Recently I read the autobiography of someone whose learning curve was different from the norm and who may have had some ADD (attention deficit disorder). His final post in the series was at:
Many of the experiences he had, I had as well. My third and fourth grade teachers were trying to "mainstream" a developmentally challenged child by encouraging the rest of the class to not score better than the colonel's child on tests -- i.e. discouraging anything better than a C on any test. I entered third grade reading at 95%+ at a six grade level while a year younger than anyone else. I started fifth grade not having learned anything for two years.
I also have as a hobby a field that has a lot of self taught people in it. Since the field (ADR -- see my website http://adrr.com/ for some details) was pretty much created from scratch in a movement with accelerated evolution over the past 20-30 years* (I go back to 1986 or so with it) you can obviously create something from teaching it to yourself.
But many, many clueless people in the field think they have taught themselves things that they are disconnected from. Somewhat like pro se litigants. Some know their stuff. Some miss key concepts (like the guy I had in a suit who was just certain his lead case, which had reversed sua sponte en banc, was still good law).
Some times there are important concepts people miss from isolated learning.
In addition, my first exposure to private schools came from parents wanting to take money from public education to fund schools that were really sub-par. I still have a deep and abiding love for some of the public school teachers I met in Wichita Falls who went above and beyond.
There are several overlapping issues.
First, not every teacher in a public school is a Sarcione or a Bell. Great teachers combine covering the curriculum (so points are not left out) with a measure of self-directed learning (where students are able to learn in their own way). My government/history teacher my senior year at Mtn Home High School did that for me.

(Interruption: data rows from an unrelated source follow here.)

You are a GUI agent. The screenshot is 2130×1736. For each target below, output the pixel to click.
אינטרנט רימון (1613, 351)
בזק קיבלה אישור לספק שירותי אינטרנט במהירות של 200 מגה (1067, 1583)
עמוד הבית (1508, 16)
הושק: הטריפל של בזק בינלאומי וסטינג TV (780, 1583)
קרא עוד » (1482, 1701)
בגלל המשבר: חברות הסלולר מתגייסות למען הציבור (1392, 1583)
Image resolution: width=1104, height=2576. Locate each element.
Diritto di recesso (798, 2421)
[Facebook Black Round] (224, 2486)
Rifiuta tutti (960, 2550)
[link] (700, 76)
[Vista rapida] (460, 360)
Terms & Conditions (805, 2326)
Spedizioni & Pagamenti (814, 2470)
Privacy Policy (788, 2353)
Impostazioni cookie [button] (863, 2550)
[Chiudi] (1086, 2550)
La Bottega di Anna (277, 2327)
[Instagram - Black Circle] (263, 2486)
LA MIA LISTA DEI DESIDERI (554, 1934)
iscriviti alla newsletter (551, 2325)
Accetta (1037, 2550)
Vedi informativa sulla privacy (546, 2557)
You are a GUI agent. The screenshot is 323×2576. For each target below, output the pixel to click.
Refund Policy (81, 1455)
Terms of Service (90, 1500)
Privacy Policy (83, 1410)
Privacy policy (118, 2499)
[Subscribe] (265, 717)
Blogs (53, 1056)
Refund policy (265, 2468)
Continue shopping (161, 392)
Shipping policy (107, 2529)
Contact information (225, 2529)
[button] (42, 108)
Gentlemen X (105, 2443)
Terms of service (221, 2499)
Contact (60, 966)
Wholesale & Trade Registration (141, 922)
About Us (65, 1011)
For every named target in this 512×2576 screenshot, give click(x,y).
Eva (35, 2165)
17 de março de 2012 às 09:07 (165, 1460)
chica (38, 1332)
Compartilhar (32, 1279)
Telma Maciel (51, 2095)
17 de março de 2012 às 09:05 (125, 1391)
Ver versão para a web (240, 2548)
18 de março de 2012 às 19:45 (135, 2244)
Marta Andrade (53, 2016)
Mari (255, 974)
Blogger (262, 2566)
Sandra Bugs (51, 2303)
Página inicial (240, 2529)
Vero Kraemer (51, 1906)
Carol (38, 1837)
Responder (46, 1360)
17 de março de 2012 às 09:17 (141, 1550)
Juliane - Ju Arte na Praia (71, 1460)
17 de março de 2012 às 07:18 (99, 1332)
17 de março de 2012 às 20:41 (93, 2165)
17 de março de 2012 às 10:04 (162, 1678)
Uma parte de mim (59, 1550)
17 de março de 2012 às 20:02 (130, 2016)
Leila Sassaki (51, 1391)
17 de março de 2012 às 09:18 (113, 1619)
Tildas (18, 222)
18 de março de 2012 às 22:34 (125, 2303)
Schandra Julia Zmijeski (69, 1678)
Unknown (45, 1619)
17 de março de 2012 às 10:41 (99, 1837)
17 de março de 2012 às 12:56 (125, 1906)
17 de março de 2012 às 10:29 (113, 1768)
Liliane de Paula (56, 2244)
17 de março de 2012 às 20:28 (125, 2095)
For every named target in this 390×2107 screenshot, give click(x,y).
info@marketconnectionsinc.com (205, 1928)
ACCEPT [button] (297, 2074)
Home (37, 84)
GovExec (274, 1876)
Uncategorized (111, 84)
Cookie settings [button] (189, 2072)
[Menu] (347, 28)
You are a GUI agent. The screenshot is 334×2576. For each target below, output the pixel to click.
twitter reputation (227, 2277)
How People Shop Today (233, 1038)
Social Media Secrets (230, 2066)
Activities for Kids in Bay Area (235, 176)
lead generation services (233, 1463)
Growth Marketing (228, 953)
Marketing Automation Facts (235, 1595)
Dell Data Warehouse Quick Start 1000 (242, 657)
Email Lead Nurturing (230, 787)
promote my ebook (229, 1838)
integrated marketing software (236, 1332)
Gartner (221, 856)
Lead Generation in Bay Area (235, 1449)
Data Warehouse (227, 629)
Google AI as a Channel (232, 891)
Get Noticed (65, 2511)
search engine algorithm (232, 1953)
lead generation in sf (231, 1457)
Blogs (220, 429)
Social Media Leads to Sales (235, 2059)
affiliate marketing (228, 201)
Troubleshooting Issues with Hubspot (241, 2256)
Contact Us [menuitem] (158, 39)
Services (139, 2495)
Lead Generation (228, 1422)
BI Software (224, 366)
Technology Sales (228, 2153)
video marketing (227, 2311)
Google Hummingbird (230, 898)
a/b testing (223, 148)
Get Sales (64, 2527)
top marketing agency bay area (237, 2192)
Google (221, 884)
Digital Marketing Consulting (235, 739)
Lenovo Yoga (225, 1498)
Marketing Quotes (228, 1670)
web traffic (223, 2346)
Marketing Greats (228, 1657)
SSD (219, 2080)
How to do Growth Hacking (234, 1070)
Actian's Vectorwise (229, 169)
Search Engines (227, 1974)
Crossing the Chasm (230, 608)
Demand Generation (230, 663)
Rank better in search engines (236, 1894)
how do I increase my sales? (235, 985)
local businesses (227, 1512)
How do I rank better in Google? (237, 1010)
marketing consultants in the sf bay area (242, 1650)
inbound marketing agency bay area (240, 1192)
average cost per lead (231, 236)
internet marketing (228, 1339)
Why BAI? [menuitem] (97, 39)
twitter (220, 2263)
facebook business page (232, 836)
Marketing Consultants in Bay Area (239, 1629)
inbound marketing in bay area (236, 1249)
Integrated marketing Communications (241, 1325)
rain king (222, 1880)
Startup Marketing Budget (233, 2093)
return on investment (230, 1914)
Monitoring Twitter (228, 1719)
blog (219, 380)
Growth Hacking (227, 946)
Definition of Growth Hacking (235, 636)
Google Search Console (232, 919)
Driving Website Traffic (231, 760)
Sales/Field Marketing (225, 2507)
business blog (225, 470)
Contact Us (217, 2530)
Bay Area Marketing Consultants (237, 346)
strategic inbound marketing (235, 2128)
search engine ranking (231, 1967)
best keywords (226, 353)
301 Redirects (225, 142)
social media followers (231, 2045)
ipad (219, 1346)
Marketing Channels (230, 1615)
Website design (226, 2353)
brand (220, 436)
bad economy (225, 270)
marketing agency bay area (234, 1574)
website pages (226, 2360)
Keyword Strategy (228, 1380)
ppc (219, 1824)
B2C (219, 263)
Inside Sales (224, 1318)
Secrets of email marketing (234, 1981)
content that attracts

Second, there is a lot of pedagogical science that is just ignored. Teaching is work. Making students teach themselves while the professors amuse themselves (a/k/a bad socratic method); every teacher making up their own curriculum; etc. That is just abusing kids. Shamus (the author of the post and series I've linked to) was obviously abused.
Third, just letting kids run loose without supervision or direction can be a terrible mistake. So can overdirection. I'm in a school district that has many hyper-competitive parents. All of them want to have their child skipped a grade. My youngest got skipped. In fact, they would have done it again if we had not stopped them. My approach was "benign neglect." Allowing her tools and encouraging her, but letting her use them. Now, if left to her own devices, that would mean reading YA books and Schlock Mercenary 24/7. Howard Taylor is good, but I still think she needs to do her honors math homework rather than another recursion through Schlock (though that is what she is doing this morning).
Fourth home schooling can be as good or as bad as other approaches. I've seen it where parents just cut out huge areas of learning (as one mother put it to us, "girls don't need math, I didn't like it, so we just skip it" -- after all, who needs to be able to calculate percentages, fractions, unit costs for groceries or anything like that). I've known "unschoolers" who believed children should be wild and free (that is, let children educate themselves if they choose that, on the child's own time, without help or parental input. Otherwise, put kids to work herding goats, etc.).
Apparently there is another movement that uses the same term "unschool" to mean, let kids be more self-directed, learn by doing rather than by lecture/textbook -- but still have parental involvement, discipline and work. The semantic contamination with the term is obviously an issue.
Fifth, there are supports for home schooling that are not obvious (such as "charter schools" which are actually homeschooling cooperatives which redirect public funds to homeschoolers to use for resources).
Where I am
Now we have been blessed with some excellent schools locally and some wonderful teachers. The librarian who offered to just tutor my child every day if they did not have her skip a grade since she no longer fit into her class comes to mind. But I'm also aware of worse schools, and worse teachers (which tend to go together with worse parents so that the kids are not catching a break).
We have also considered homeschooling or partial homeschooling for our child, given her Tourette's Syndrome and the associated penumbra cause her some issues
I don't have many. I think the public school system is essential. I agree with Milton Friedman
that the schools should include elements of what has been called a liberal education (teaching the core cultural matters) -- the same as
Cultural Literacy: What Every American Needs to Know
by Hirsch -- strange how the left and the right wing can agree on some things.
I realize the current system fails some and needs alternatives -- but without gutting the current system.
But it is an area worthy of some thought and consideration. I'd welcome your comments on the subject.
* Yes, I know ADR goes back further, and I don't mean just the stuff from the 1950s (after all, the Saga of Burnt Njal is really the story of an ADR guy who gets burned alive by the traditional legal system and there are various traditional systems that go back thousands of years, or can claim to). But the modern system, with some very specific adaptations, is a modern creation.